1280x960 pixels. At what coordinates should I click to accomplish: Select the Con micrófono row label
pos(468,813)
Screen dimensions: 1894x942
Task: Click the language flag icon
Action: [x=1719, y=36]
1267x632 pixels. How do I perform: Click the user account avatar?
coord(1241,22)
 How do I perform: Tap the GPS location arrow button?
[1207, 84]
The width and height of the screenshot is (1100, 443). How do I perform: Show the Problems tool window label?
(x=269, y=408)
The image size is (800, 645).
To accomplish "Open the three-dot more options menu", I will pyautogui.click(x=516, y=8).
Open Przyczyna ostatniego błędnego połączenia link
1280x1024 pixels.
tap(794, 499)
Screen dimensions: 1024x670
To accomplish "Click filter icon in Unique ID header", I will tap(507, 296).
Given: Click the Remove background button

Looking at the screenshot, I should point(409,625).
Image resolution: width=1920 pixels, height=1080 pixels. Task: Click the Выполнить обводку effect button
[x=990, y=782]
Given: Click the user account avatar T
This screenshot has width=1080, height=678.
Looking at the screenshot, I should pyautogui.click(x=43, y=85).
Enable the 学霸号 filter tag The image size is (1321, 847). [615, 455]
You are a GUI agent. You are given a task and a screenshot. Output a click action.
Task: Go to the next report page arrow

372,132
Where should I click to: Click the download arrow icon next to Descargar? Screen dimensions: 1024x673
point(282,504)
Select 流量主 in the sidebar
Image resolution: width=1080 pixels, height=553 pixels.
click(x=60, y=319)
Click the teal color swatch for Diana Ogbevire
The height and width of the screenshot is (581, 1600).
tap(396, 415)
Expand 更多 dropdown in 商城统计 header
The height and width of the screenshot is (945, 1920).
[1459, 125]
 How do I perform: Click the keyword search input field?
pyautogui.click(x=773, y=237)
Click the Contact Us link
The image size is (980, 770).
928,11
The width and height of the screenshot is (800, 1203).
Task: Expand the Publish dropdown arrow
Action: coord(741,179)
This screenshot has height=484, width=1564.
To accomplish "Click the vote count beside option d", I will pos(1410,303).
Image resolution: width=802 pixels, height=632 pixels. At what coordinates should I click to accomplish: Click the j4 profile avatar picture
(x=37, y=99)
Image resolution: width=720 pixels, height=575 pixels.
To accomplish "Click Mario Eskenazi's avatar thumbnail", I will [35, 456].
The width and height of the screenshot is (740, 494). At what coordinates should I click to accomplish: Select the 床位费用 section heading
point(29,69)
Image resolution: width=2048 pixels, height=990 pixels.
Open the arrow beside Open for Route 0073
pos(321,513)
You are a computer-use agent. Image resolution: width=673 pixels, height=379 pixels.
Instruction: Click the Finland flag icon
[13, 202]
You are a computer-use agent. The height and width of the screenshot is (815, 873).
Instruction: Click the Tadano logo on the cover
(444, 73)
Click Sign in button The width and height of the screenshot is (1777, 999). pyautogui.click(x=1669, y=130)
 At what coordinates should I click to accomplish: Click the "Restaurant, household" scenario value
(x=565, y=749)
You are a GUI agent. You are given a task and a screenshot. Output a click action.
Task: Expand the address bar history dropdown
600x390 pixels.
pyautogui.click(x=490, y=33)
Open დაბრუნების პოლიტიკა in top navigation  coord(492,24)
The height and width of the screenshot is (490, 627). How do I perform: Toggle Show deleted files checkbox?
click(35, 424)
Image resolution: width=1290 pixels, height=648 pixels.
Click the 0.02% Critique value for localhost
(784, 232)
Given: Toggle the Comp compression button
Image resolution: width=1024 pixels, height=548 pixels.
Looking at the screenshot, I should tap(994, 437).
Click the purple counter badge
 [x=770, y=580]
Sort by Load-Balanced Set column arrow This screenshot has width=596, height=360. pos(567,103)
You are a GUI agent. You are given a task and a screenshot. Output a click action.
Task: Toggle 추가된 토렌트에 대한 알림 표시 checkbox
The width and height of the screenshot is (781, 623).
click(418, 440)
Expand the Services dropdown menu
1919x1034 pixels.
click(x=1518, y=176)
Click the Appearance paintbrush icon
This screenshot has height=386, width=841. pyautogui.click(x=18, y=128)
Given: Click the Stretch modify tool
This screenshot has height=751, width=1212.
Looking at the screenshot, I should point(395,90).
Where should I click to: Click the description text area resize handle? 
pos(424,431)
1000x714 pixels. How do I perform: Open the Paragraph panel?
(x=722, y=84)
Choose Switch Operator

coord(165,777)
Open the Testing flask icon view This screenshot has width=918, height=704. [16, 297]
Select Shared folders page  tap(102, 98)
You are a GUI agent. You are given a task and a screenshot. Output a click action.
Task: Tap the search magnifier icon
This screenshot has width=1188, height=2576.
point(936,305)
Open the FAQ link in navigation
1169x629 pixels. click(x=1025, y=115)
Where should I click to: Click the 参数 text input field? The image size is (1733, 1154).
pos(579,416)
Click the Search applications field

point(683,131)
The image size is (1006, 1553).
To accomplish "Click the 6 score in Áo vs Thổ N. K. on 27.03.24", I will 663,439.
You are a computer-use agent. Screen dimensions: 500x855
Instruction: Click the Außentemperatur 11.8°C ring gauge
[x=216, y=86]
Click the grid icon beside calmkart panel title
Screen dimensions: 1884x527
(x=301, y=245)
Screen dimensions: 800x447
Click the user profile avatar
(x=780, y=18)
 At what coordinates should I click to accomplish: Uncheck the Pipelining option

**EXERCISE DETAILS:** Reproduce every entry, word for word.

**ANSWER TO THIS TASK:**
1280x960 pixels. At what coordinates should I click to accomplish: Select the Con micrófono row label
pos(468,813)
Screen dimensions: 1894x942
Task: Click the language flag icon
Action: [x=1719, y=36]
1267x632 pixels. How do I perform: Click the user account avatar?
coord(1241,22)
 How do I perform: Tap the GPS location arrow button?
[1207, 84]
The width and height of the screenshot is (1100, 443). How do I perform: Show the Problems tool window label?
(x=269, y=408)
The image size is (800, 645).
To accomplish "Open the three-dot more options menu", I will pyautogui.click(x=516, y=8).
Open Przyczyna ostatniego błędnego połączenia link
1280x1024 pixels.
tap(794, 499)
Screen dimensions: 1024x670
To accomplish "Click filter icon in Unique ID header", I will tap(507, 296).
Given: Click the Remove background button

Looking at the screenshot, I should point(409,625).
Image resolution: width=1920 pixels, height=1080 pixels. Task: Click the Выполнить обводку effect button
[x=990, y=782]
Given: Click the user account avatar T
This screenshot has width=1080, height=678.
Looking at the screenshot, I should pyautogui.click(x=43, y=85).
Enable the 学霸号 filter tag The image size is (1321, 847). [615, 455]
You are a GUI agent. You are given a task and a screenshot. Output a click action.
Task: Go to the next report page arrow

372,132
Where should I click to: Click the download arrow icon next to Descargar? Screen dimensions: 1024x673
point(282,504)
Select 流量主 in the sidebar
Image resolution: width=1080 pixels, height=553 pixels.
click(x=60, y=319)
Click the teal color swatch for Diana Ogbevire
The height and width of the screenshot is (581, 1600).
tap(396, 415)
Expand 更多 dropdown in 商城统计 header
The height and width of the screenshot is (945, 1920).
[1459, 125]
 How do I perform: Click the keyword search input field?
pyautogui.click(x=773, y=237)
Click the Contact Us link
The image size is (980, 770).
928,11
The width and height of the screenshot is (800, 1203).
Task: Expand the Publish dropdown arrow
Action: coord(741,179)
This screenshot has height=484, width=1564.
To accomplish "Click the vote count beside option d", I will pos(1410,303).
Image resolution: width=802 pixels, height=632 pixels. At what coordinates should I click to accomplish: Click the j4 profile avatar picture
(x=37, y=99)
Image resolution: width=720 pixels, height=575 pixels.
To accomplish "Click Mario Eskenazi's avatar thumbnail", I will [35, 456].
The width and height of the screenshot is (740, 494). At what coordinates should I click to accomplish: Select the 床位费用 section heading
point(29,69)
Image resolution: width=2048 pixels, height=990 pixels.
Open the arrow beside Open for Route 0073
pos(321,513)
You are a computer-use agent. Image resolution: width=673 pixels, height=379 pixels.
Instruction: Click the Finland flag icon
[13, 202]
You are a computer-use agent. The height and width of the screenshot is (815, 873).
Instruction: Click the Tadano logo on the cover
(444, 73)
Click Sign in button The width and height of the screenshot is (1777, 999). pyautogui.click(x=1669, y=130)
 At what coordinates should I click to accomplish: Click the "Restaurant, household" scenario value
(x=565, y=749)
You are a GUI agent. You are given a task and a screenshot. Output a click action.
Task: Expand the address bar history dropdown
600x390 pixels.
pyautogui.click(x=490, y=33)
Open დაბრუნების პოლიტიკა in top navigation  coord(492,24)
The height and width of the screenshot is (490, 627). How do I perform: Toggle Show deleted files checkbox?
click(35, 424)
Image resolution: width=1290 pixels, height=648 pixels.
Click the 0.02% Critique value for localhost
(784, 232)
Given: Toggle the Comp compression button
Image resolution: width=1024 pixels, height=548 pixels.
Looking at the screenshot, I should tap(994, 437).
Click the purple counter badge
 [x=770, y=580]
Sort by Load-Balanced Set column arrow This screenshot has width=596, height=360. pos(567,103)
You are a GUI agent. You are given a task and a screenshot. Output a click action.
Task: Toggle 추가된 토렌트에 대한 알림 표시 checkbox
The width and height of the screenshot is (781, 623).
click(418, 440)
Expand the Services dropdown menu
1919x1034 pixels.
click(x=1518, y=176)
Click the Appearance paintbrush icon
This screenshot has height=386, width=841. pyautogui.click(x=18, y=128)
Given: Click the Stretch modify tool
This screenshot has height=751, width=1212.
Looking at the screenshot, I should point(395,90).
Where should I click to: Click the description text area resize handle? 
pos(424,431)
1000x714 pixels. How do I perform: Open the Paragraph panel?
(x=722, y=84)
Choose Switch Operator

coord(165,777)
Open the Testing flask icon view This screenshot has width=918, height=704. [16, 297]
Select Shared folders page  tap(102, 98)
You are a GUI agent. You are given a task and a screenshot. Output a click action.
Task: Tap the search magnifier icon
This screenshot has width=1188, height=2576.
point(936,305)
Open the FAQ link in navigation
1169x629 pixels. click(x=1025, y=115)
Where should I click to: Click the 参数 text input field? The image size is (1733, 1154).
pos(579,416)
Click the Search applications field

point(683,131)
The image size is (1006, 1553).
To accomplish "Click the 6 score in Áo vs Thổ N. K. on 27.03.24", I will 663,439.
You are a computer-use agent. Screen dimensions: 500x855
Instruction: Click the Außentemperatur 11.8°C ring gauge
[x=216, y=86]
Click the grid icon beside calmkart panel title
Screen dimensions: 1884x527
(x=301, y=245)
Screen dimensions: 800x447
Click the user profile avatar
(x=780, y=18)
 At what coordinates should I click to accomplish: Uncheck the Pipelining option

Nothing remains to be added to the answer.